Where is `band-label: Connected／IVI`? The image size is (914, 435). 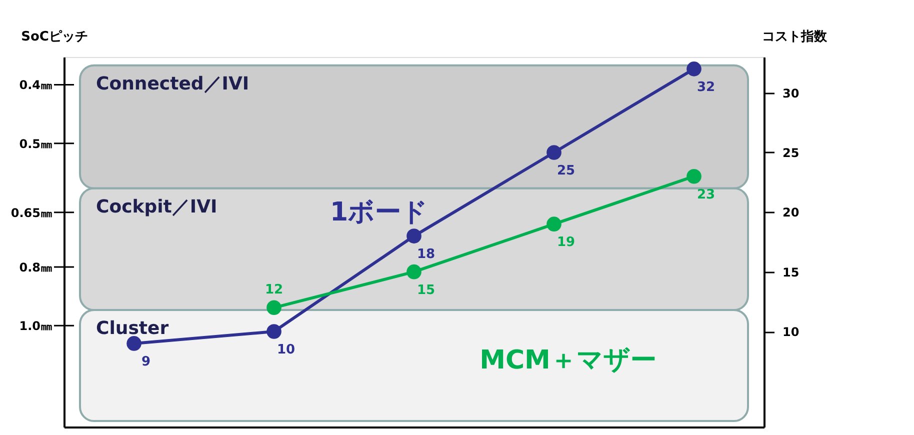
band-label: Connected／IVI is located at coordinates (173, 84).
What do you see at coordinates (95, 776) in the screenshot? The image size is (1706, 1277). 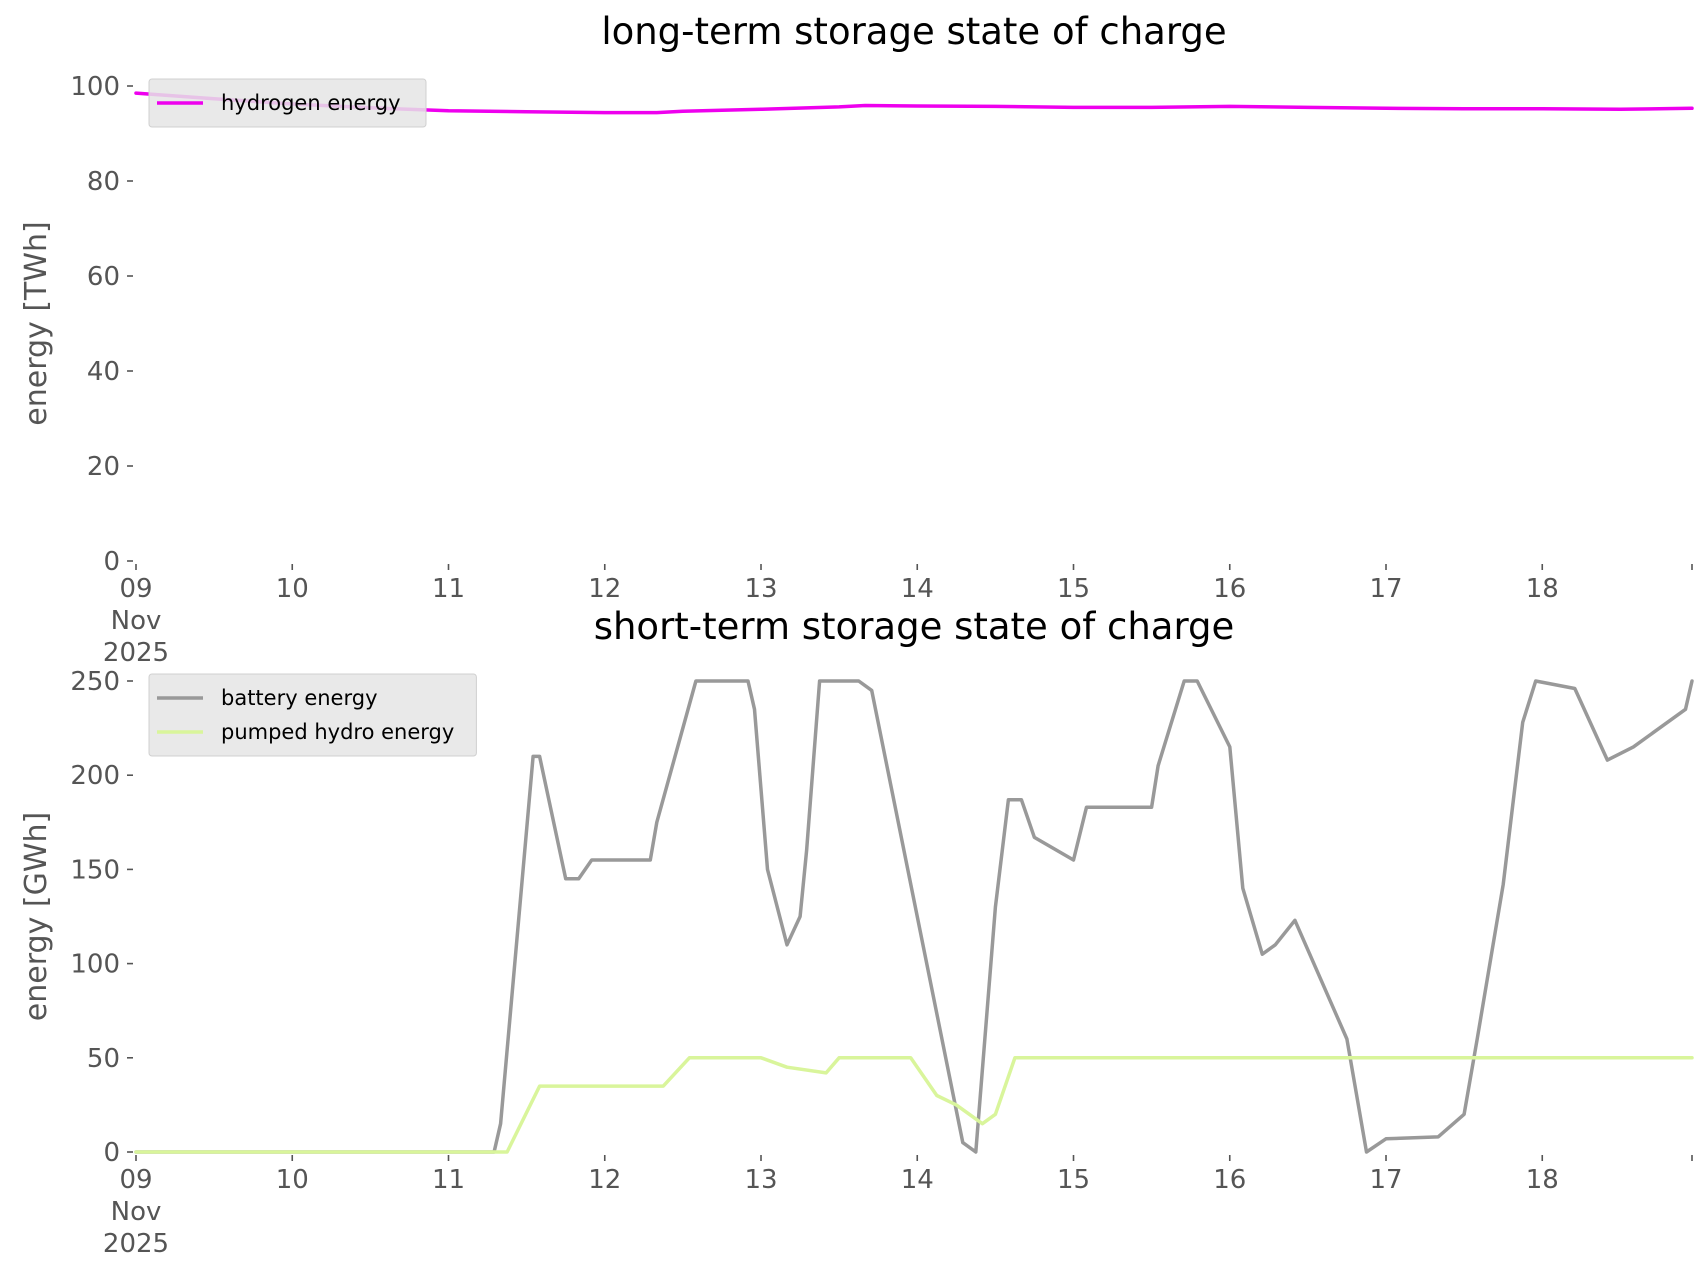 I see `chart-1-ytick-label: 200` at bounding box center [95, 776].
--
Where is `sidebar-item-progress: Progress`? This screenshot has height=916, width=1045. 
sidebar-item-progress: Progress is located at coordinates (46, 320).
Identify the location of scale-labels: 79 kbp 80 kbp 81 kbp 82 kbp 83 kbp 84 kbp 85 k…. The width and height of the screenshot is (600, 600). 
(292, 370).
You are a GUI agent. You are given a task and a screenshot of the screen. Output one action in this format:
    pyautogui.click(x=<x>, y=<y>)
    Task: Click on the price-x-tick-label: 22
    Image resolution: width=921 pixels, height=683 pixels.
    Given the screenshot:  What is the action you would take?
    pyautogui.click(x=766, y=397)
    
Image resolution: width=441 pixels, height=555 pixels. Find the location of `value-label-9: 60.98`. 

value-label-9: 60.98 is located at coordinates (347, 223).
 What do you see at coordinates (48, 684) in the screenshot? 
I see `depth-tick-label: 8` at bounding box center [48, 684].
==
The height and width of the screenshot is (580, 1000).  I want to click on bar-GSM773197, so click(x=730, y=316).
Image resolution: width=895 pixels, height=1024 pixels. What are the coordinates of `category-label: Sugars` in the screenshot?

> _About this exercise_
Recast the stretch of the material from the line that contains "The height and" through the line that contains "Image resolution: width=895" as a Markdown table with the columns "No." and "Text", numbering each row and omitting any blank lines.

> _Problem solution_
| No. | Text |
|---|---|
| 1 | The height and width of the screenshot is (580, 1000).  I want to click on bar-GSM773197, so click(x=730, y=316). |
| 2 | Image resolution: width=895 pixels, height=1024 pixels. What are the coordinates of `category-label: Sugars` in the screenshot? |